Records from a data source
□ □ □

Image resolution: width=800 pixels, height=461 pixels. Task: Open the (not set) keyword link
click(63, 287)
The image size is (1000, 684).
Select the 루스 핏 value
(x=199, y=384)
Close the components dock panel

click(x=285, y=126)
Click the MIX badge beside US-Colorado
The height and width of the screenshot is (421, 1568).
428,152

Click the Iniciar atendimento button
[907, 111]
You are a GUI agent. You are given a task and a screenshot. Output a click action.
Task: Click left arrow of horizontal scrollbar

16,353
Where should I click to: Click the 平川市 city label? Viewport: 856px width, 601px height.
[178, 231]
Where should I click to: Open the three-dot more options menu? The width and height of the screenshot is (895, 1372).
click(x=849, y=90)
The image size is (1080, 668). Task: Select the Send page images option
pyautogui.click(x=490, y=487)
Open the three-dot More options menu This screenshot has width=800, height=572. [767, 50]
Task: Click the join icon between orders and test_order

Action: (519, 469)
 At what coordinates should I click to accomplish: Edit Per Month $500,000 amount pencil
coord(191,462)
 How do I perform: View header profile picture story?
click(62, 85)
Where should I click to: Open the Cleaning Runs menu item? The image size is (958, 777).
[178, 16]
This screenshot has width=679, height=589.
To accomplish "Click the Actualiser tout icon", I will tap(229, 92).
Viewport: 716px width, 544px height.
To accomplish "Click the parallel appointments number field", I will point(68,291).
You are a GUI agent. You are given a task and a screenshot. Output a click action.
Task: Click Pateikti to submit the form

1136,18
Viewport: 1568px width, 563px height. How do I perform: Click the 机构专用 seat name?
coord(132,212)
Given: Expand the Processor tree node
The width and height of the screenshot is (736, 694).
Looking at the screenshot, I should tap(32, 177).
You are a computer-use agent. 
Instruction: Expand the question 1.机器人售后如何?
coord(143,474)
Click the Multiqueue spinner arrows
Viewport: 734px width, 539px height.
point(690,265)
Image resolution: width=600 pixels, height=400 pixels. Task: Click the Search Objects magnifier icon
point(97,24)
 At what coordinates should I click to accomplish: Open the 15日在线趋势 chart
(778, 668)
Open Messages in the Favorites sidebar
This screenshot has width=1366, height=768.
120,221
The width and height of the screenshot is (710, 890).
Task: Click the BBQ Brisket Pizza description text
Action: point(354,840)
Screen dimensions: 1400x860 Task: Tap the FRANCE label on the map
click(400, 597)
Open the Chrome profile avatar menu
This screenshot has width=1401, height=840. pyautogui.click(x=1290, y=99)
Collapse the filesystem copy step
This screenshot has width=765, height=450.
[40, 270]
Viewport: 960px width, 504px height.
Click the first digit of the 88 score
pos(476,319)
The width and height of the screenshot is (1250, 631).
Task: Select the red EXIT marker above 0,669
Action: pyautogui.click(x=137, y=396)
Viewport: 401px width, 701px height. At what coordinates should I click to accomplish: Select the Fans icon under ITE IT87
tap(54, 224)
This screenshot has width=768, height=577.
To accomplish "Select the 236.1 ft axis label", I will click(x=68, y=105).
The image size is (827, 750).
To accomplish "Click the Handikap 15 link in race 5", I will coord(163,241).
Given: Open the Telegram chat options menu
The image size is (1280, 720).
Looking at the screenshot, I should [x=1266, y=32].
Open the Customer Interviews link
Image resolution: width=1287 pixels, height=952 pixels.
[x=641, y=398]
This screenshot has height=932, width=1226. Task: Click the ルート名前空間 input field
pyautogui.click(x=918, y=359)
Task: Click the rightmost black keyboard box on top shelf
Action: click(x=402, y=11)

□ □ □

What this task involves.
Output every record without changing any wording.

Answer for the task.
Image resolution: width=800 pixels, height=461 pixels. Task: Open the (not set) keyword link
click(63, 287)
The image size is (1000, 684).
Select the 루스 핏 value
(x=199, y=384)
Close the components dock panel

click(x=285, y=126)
Click the MIX badge beside US-Colorado
The height and width of the screenshot is (421, 1568).
428,152

Click the Iniciar atendimento button
[907, 111]
You are a GUI agent. You are given a task and a screenshot. Output a click action.
Task: Click left arrow of horizontal scrollbar

16,353
Where should I click to: Click the 平川市 city label? Viewport: 856px width, 601px height.
[178, 231]
Where should I click to: Open the three-dot more options menu? The width and height of the screenshot is (895, 1372).
click(x=849, y=90)
The image size is (1080, 668). Task: Select the Send page images option
pyautogui.click(x=490, y=487)
Open the three-dot More options menu This screenshot has width=800, height=572. [767, 50]
Task: Click the join icon between orders and test_order

Action: (519, 469)
 At what coordinates should I click to accomplish: Edit Per Month $500,000 amount pencil
coord(191,462)
 How do I perform: View header profile picture story?
click(62, 85)
Where should I click to: Open the Cleaning Runs menu item? The image size is (958, 777).
[178, 16]
This screenshot has width=679, height=589.
To accomplish "Click the Actualiser tout icon", I will tap(229, 92).
Viewport: 716px width, 544px height.
To accomplish "Click the parallel appointments number field", I will point(68,291).
You are a GUI agent. You are given a task and a screenshot. Output a click action.
Task: Click Pateikti to submit the form

1136,18
Viewport: 1568px width, 563px height. How do I perform: Click the 机构专用 seat name?
coord(132,212)
Given: Expand the Processor tree node
The width and height of the screenshot is (736, 694).
Looking at the screenshot, I should tap(32, 177).
You are a computer-use agent. 
Instruction: Expand the question 1.机器人售后如何?
coord(143,474)
Click the Multiqueue spinner arrows
Viewport: 734px width, 539px height.
point(690,265)
Image resolution: width=600 pixels, height=400 pixels. Task: Click the Search Objects magnifier icon
point(97,24)
 At what coordinates should I click to accomplish: Open the 15日在线趋势 chart
(778, 668)
Open Messages in the Favorites sidebar
This screenshot has width=1366, height=768.
120,221
The width and height of the screenshot is (710, 890).
Task: Click the BBQ Brisket Pizza description text
Action: point(354,840)
Screen dimensions: 1400x860 Task: Tap the FRANCE label on the map
click(400, 597)
Open the Chrome profile avatar menu
This screenshot has width=1401, height=840. pyautogui.click(x=1290, y=99)
Collapse the filesystem copy step
This screenshot has width=765, height=450.
[40, 270]
Viewport: 960px width, 504px height.
Click the first digit of the 88 score
pos(476,319)
The width and height of the screenshot is (1250, 631).
Task: Select the red EXIT marker above 0,669
Action: pyautogui.click(x=137, y=396)
Viewport: 401px width, 701px height. At what coordinates should I click to accomplish: Select the Fans icon under ITE IT87
tap(54, 224)
This screenshot has width=768, height=577.
To accomplish "Select the 236.1 ft axis label", I will click(x=68, y=105).
The image size is (827, 750).
To accomplish "Click the Handikap 15 link in race 5", I will coord(163,241).
Given: Open the Telegram chat options menu
The image size is (1280, 720).
Looking at the screenshot, I should [x=1266, y=32].
Open the Customer Interviews link
Image resolution: width=1287 pixels, height=952 pixels.
[x=641, y=398]
This screenshot has height=932, width=1226. Task: Click the ルート名前空間 input field
pyautogui.click(x=918, y=359)
Task: Click the rightmost black keyboard box on top shelf
Action: click(x=402, y=11)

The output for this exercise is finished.